27. Yeryüzünde bulunan ağaçlar kalem olsa, deniz(ler) de (mürekkep olsa), arkasından yedi deniz (daha gelip) ona yardım etse de (Allâh’ın kelimeleri yazılsa), yine (bunlar tükenir), Allâh’ın kelimeleri tükenmez. Allâh öyle üstündür, öyle hikmet sâhibidir.

28. Sizin yaratılmanız ve diriltilmeniz, bir tek kişi(nin yaratılıp diriltilmesi) gibidir. Şüphesiz Allâh, işitendir, görendir.

29. Görmedin mi Allâh, geceyi gündüzün içine sokuyor; gündüzü gecenin içine sokuyor. Güneşi ve ayı, emrine boyun eğdirmiştir. Her biri belli bir süreye kadar akıp gider. Ve Allâh yaptıklarınızı haber almaktadır.

30. Böyledir, çünkü Allâh haktır, O’ndan başka yalvardıkları bâtıldır. Gerçekten ulu ve büyük olan, yalnız Allah’tır.

31. (Allâh) size, bir kısım âyetlerini göstersin diye, Allâh’ın ni’metiyle gemilerin denizde gittiğini görmedin mi? Şüphesiz bunda sabreden, şükreden herkes için ibretler vardır.

32. (Denizde) onları, gölgeler gibi dalga(lar) sardığı zaman, dini yalnız kendisine has kılarak Allah’a yalvarırlar. Fakat O, onları kurtarıp karaya çıkarınca içlerinden bir kısmı iktisâd eder (Allah’a yönelmeyi kısar, gevşetir); zaten bizim âyetlerimizi (öyle) nankör gaddarlardan başkası inkâr etmez.

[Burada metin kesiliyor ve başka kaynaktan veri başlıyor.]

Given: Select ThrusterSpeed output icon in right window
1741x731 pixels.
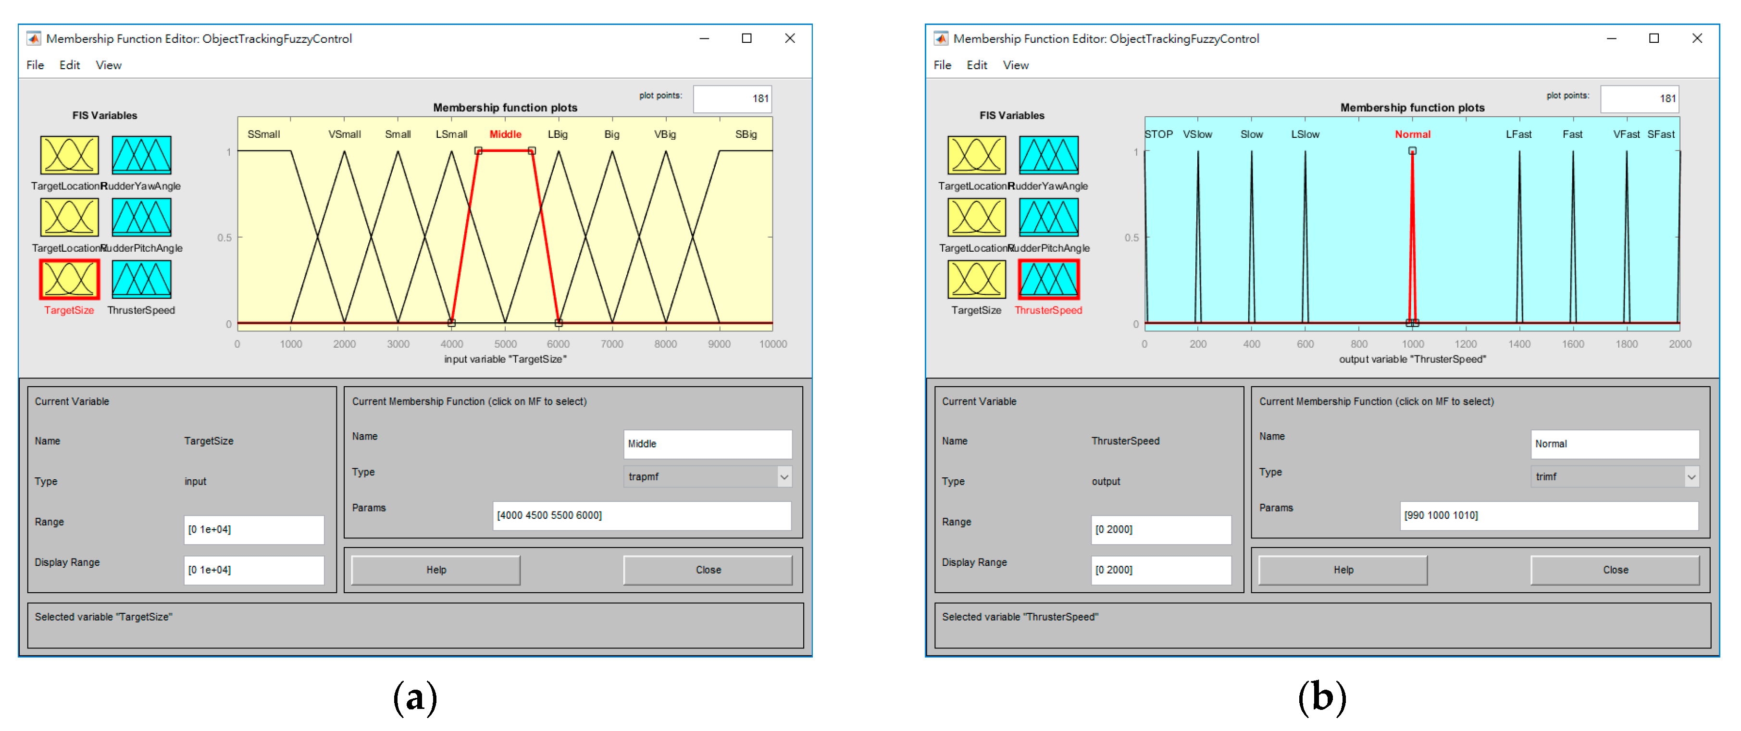Looking at the screenshot, I should 1048,280.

33. Ey insanlar, Rabbinizden korkun ve babanın, çocuğunun cezâsını çekmeyeceği, çocuğun da babasının cezâsını çekmeyeceği (hiç kimse, kimsenin borcunu ödemeyeceği) günden çekinin. Allâh’ın va’di gerçektir. Dünyâ hayâtı sizi aldatmasın. O aldatıcı (şeytân), sizi Allâh hakkında (O’nun yumuşak davranmasına, mühlet vermesine güvendirerek) aldatmasın.

34. Allâh, (işte kıyâmet) sâ’atin(in ne zaman geleceği) hakkındaki bilgi, O’nun yanındadır. Yağmuru O yağdırır, rahimlerde olanı bilir. Hiç kimse yarın ne kazanacağını bilmez ve hiç kimse hangi yerde öleceğini bilmez. (Her şeyi) bilen, (her şeyden) haberi olan yalnız Allah’tır.